Requirement =
A line below contains "This screenshot has height=595, width=794.", and a later one contains "The width and height of the screenshot is (463, 289).". Repeat both, with every line between them, exactly.

[Opening Data section section]

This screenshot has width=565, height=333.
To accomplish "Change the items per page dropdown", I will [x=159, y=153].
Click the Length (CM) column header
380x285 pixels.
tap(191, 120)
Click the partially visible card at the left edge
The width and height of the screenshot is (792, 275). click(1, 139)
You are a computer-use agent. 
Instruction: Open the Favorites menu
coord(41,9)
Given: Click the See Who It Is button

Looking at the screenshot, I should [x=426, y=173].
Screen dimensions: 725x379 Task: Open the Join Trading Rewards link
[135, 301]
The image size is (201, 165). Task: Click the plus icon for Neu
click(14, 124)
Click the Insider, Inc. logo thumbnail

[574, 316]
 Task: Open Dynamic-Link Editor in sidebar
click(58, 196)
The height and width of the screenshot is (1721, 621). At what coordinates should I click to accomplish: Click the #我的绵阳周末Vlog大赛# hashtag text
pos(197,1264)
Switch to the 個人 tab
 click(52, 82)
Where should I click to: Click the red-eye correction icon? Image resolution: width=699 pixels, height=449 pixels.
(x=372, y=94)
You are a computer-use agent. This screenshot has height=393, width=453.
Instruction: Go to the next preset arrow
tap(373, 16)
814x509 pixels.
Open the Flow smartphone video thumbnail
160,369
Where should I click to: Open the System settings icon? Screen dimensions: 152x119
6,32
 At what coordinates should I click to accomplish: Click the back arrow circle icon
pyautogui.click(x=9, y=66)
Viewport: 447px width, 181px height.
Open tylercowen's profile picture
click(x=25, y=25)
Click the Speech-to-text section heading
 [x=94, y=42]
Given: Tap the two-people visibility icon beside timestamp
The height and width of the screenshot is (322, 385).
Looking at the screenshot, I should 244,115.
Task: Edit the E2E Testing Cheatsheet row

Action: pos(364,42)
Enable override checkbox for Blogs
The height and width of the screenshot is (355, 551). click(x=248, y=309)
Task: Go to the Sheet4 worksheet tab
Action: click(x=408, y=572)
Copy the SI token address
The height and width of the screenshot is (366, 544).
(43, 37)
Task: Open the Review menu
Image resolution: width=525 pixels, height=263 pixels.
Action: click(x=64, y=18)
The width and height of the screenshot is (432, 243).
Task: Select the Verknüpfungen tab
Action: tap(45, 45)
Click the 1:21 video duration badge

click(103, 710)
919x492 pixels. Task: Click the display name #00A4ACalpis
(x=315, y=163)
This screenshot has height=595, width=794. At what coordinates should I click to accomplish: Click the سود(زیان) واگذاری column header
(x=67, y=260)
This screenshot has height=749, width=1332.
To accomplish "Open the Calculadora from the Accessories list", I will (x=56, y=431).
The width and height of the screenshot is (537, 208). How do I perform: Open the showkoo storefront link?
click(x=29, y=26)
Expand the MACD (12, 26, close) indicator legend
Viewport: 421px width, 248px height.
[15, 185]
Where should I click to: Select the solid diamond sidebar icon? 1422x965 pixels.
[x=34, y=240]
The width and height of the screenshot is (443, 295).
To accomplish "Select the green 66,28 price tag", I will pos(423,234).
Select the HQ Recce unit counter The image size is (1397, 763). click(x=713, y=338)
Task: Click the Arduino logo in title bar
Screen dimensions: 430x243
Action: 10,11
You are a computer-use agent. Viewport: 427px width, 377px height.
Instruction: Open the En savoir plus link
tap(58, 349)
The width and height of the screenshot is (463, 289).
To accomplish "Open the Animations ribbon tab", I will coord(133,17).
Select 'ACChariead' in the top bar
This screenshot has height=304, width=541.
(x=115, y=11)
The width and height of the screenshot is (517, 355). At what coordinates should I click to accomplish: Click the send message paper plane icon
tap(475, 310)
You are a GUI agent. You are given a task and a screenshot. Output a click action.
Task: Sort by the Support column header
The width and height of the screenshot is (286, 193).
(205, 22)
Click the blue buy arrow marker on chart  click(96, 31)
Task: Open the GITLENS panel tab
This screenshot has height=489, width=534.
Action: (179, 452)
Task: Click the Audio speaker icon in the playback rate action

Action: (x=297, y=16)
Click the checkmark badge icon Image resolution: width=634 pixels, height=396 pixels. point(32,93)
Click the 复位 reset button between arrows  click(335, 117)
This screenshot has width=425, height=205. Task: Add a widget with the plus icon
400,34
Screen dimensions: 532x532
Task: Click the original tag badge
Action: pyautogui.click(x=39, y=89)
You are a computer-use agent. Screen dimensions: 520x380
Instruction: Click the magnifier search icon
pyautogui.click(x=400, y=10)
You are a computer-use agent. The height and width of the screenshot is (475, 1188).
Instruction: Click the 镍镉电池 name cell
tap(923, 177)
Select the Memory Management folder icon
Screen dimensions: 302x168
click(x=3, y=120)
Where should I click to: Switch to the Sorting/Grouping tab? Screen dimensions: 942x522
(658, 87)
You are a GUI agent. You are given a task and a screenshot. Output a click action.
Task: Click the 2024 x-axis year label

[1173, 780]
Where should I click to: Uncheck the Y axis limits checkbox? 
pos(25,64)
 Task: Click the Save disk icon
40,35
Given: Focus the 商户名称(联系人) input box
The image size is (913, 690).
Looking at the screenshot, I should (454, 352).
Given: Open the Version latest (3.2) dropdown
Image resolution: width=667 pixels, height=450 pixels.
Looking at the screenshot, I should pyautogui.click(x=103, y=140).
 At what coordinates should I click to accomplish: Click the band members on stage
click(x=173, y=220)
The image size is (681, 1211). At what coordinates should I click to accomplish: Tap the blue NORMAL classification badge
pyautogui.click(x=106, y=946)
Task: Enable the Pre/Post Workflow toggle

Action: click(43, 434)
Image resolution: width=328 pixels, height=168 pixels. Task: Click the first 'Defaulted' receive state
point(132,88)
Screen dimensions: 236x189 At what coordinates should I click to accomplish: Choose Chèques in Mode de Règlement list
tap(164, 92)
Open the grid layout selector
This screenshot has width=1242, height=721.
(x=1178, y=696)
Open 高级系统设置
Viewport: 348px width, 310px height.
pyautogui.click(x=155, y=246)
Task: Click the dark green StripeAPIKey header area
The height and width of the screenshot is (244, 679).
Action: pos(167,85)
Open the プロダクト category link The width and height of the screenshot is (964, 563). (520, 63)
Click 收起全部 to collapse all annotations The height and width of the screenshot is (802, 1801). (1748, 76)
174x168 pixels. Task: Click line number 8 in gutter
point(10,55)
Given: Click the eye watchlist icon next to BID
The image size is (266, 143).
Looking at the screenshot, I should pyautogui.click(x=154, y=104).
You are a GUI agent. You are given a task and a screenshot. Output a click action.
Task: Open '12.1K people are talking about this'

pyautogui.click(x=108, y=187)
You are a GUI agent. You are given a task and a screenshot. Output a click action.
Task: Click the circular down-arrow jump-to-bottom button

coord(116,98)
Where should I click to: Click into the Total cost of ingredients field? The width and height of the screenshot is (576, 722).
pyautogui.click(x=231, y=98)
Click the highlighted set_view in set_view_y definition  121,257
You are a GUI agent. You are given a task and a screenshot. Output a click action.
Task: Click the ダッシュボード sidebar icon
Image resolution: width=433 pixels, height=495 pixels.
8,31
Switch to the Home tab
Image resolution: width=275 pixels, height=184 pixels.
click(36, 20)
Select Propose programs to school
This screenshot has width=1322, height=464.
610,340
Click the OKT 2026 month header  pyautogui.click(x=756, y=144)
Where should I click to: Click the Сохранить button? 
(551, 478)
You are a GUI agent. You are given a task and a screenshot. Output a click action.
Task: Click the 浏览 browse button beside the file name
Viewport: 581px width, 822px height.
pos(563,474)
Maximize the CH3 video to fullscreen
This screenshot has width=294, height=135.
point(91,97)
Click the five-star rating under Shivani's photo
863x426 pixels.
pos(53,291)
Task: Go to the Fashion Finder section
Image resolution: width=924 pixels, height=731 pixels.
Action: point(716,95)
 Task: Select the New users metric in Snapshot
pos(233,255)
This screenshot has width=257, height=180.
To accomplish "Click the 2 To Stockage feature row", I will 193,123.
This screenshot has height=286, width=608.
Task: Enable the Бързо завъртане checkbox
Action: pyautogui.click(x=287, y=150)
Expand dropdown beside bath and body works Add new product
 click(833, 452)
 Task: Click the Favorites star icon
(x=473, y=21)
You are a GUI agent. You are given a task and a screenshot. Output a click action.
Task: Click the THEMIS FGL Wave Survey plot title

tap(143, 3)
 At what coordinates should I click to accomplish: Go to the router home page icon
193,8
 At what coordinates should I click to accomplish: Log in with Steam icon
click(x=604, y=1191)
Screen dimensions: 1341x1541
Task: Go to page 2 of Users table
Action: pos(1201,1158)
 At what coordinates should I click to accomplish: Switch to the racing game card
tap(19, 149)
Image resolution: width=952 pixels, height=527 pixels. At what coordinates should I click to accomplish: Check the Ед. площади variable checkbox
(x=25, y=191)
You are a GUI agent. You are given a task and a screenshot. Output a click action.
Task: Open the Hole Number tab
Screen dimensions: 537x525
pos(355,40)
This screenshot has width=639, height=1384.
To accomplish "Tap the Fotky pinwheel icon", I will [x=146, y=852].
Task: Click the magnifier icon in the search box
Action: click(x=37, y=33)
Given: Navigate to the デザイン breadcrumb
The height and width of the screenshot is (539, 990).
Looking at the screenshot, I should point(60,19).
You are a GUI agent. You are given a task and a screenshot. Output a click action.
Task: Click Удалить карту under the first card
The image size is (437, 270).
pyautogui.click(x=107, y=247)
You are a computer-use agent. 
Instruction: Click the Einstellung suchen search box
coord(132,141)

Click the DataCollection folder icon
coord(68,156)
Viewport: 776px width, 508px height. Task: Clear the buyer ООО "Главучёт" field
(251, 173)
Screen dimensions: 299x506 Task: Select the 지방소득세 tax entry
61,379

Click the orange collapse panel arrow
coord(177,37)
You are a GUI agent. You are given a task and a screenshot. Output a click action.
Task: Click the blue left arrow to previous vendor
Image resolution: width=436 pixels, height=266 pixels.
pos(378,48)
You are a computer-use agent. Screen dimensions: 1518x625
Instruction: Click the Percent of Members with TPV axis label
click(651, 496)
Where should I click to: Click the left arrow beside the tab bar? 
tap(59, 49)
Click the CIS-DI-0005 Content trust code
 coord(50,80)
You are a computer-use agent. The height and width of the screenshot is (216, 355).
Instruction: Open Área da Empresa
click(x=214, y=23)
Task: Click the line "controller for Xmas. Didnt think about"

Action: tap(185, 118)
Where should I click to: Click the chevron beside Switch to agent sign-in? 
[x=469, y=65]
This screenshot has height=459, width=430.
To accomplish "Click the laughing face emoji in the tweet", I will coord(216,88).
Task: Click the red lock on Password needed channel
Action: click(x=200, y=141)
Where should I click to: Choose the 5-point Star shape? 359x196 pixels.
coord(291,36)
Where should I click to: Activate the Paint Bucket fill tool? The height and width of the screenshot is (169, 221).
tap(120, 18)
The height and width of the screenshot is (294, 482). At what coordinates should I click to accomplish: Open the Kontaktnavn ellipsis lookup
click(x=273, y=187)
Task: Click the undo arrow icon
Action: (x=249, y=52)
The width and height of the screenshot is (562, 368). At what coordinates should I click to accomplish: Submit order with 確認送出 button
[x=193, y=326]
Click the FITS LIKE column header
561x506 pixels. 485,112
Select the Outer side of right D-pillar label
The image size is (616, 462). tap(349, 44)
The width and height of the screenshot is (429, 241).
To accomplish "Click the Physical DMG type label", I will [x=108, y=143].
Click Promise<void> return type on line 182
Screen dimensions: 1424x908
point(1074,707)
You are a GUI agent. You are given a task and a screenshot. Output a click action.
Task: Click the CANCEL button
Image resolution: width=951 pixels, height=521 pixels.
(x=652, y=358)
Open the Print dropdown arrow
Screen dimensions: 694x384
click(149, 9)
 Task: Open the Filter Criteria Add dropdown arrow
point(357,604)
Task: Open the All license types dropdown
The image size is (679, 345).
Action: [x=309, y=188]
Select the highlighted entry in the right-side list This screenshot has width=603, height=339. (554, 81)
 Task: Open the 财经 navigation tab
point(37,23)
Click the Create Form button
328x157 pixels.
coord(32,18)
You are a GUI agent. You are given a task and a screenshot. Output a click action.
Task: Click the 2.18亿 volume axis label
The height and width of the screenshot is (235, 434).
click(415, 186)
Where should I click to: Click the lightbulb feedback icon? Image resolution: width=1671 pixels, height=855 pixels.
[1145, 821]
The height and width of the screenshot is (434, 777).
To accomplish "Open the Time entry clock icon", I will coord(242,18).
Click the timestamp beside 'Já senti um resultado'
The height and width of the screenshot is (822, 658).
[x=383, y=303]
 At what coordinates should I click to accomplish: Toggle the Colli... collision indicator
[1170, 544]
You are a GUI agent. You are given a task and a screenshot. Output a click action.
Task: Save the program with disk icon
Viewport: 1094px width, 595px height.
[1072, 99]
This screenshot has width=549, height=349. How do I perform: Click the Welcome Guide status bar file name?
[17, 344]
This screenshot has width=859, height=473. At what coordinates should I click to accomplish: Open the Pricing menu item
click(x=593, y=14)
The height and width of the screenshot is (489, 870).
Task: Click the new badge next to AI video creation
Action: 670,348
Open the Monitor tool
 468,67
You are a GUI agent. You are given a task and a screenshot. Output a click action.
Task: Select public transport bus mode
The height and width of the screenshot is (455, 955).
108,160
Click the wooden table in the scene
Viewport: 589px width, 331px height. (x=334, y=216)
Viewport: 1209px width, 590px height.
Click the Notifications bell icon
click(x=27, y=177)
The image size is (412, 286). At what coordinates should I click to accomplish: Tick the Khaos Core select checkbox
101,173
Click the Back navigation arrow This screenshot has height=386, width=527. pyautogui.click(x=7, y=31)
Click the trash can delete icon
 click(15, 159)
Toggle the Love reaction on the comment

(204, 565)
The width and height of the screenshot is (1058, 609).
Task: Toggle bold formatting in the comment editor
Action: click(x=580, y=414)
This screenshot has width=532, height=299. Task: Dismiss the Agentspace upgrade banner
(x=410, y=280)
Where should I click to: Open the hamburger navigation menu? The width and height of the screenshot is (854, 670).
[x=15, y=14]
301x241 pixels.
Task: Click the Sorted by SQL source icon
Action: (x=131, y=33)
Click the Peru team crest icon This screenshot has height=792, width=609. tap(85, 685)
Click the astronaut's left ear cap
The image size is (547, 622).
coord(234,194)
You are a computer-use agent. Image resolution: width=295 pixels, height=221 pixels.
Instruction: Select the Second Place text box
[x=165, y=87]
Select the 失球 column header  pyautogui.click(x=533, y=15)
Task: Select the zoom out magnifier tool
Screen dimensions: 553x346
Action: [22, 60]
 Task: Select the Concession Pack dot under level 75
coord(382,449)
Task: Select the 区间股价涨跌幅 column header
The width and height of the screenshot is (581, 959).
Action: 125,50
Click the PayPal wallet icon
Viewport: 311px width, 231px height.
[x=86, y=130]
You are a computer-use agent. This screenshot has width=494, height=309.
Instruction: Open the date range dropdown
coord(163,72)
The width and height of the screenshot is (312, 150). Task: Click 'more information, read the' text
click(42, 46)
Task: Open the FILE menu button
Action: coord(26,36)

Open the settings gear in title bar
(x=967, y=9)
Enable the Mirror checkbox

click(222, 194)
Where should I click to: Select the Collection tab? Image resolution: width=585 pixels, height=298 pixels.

[Closing Data section section]

Answer to this task =
This screenshot has height=595, width=794. At what coordinates should I click to accomplish: Click the سود(زیان) واگذاری column header
(x=67, y=260)
This screenshot has height=749, width=1332.
To accomplish "Open the Calculadora from the Accessories list", I will (x=56, y=431).
The width and height of the screenshot is (537, 208). How do I perform: Open the showkoo storefront link?
click(x=29, y=26)
Expand the MACD (12, 26, close) indicator legend
Viewport: 421px width, 248px height.
[15, 185]
Where should I click to: Select the solid diamond sidebar icon? 1422x965 pixels.
[x=34, y=240]
The width and height of the screenshot is (443, 295).
To accomplish "Select the green 66,28 price tag", I will pos(423,234).
Select the HQ Recce unit counter The image size is (1397, 763). click(x=713, y=338)
Task: Click the Arduino logo in title bar
Screen dimensions: 430x243
Action: 10,11
You are a computer-use agent. Viewport: 427px width, 377px height.
Instruction: Open the En savoir plus link
tap(58, 349)
The width and height of the screenshot is (463, 289).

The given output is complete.